Une nouvelle page d’histoire pourrait être écrite lors de la COP28. Les négociateurs débattent actuellement d’une « élimination progressive ordonnée et juste des combustibles fossiles », qui, si elle était adoptée, serait le premier accord international en vigueur appelant à la fin de l’utilisation des combustibles fossiles. Mais les progrès sont extrêmement fragiles : parvenir à un accord sur toute proposition climatique nécessite le consentement unanime de tous les pays participants. Il suffit d’une seule nation dissidente pour brouiller les négociations, et le ministre saoudien de l’énergie a déclaré lundi qu’il n’accepterait pas l’« élimination progressive » ou la « réduction progressive » des combustibles fossiles. L’engagement de l’Arabie Saoudite en faveur des combustibles fossiles n’en fait pas une exception à la conférence. Des récents ont révélé que le président de la COP28, Sultan Al-Jaber, a faussement affirmé qu’il n’y avait « aucune science » étayant l’idée selon laquelle l’élimination des combustibles fossiles est essentielle pour contrôler le réchauffement climatique.
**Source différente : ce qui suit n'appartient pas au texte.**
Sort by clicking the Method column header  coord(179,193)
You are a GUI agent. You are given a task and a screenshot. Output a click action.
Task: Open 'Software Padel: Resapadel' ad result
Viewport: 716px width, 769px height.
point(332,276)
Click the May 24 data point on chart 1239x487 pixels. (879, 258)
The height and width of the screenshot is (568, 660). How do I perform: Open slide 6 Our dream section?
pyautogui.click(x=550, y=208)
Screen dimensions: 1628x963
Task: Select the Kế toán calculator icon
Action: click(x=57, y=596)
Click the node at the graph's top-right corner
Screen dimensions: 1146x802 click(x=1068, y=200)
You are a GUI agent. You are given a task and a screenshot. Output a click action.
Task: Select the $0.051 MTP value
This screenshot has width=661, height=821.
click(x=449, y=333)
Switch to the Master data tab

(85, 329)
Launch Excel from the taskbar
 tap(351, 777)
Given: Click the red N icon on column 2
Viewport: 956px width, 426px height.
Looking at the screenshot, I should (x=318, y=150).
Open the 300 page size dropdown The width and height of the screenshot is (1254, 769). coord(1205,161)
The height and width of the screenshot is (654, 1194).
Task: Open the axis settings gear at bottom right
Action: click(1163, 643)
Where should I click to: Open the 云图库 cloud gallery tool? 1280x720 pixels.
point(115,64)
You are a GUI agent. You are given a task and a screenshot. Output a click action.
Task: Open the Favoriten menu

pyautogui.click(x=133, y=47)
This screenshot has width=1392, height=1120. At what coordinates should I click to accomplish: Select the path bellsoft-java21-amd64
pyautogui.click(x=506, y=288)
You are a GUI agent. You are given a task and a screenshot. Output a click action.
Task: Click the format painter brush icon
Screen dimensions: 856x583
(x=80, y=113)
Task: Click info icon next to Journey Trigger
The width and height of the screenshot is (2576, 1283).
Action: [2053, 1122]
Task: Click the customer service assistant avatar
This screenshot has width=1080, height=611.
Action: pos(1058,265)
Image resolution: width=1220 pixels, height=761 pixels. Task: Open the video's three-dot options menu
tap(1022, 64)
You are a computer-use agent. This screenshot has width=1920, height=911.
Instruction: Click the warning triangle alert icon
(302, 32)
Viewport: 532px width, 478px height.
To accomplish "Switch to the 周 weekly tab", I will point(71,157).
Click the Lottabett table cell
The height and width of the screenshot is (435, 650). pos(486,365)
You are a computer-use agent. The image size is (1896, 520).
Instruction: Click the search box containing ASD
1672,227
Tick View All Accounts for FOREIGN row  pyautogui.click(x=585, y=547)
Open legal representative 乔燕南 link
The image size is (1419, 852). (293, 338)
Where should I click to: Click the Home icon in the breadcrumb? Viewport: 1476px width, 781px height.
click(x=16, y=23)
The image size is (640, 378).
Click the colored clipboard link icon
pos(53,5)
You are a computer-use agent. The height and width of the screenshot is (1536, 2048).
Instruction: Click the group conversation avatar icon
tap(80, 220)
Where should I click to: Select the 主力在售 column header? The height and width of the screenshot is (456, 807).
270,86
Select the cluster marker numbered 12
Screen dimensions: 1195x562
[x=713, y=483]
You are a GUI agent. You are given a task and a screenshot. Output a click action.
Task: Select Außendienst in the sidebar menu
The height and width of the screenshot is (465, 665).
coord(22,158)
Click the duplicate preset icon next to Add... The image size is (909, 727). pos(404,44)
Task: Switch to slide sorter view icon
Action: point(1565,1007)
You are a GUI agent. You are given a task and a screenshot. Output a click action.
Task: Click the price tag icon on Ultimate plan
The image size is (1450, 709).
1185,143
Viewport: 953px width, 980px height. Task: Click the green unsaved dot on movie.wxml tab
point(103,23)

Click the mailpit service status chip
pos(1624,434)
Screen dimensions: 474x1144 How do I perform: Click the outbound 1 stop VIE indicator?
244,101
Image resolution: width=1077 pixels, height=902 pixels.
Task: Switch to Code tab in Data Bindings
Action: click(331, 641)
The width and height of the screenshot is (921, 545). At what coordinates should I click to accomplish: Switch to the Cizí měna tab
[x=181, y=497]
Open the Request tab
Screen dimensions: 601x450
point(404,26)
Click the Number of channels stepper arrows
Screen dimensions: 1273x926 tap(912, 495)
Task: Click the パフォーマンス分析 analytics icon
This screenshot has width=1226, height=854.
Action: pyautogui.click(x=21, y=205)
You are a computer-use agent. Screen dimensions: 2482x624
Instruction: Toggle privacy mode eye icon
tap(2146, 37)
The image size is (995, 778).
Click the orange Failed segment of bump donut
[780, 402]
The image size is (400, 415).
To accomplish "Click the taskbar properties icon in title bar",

Pourtant, l’atténuation du changement climatique ne constitue qu’une partie du défi auquel le monde est confronté. Pour les pays en développement, qui contribuent très peu au budget carbone mondial, il est désormais plus important de s’adapter aux conséquences de la hausse des températures que d’en atténuer les effets. C’est pourquoi les engagements pris lors de la Journée de la Santé sont importants, a déclaré Ebi. Préparer ces pays aux impacts climatiques à venir sur la santé est « fondamental pour leur développement national », a-t-elle déclaré. A la COP28, les préparatifs ont enfin commencé.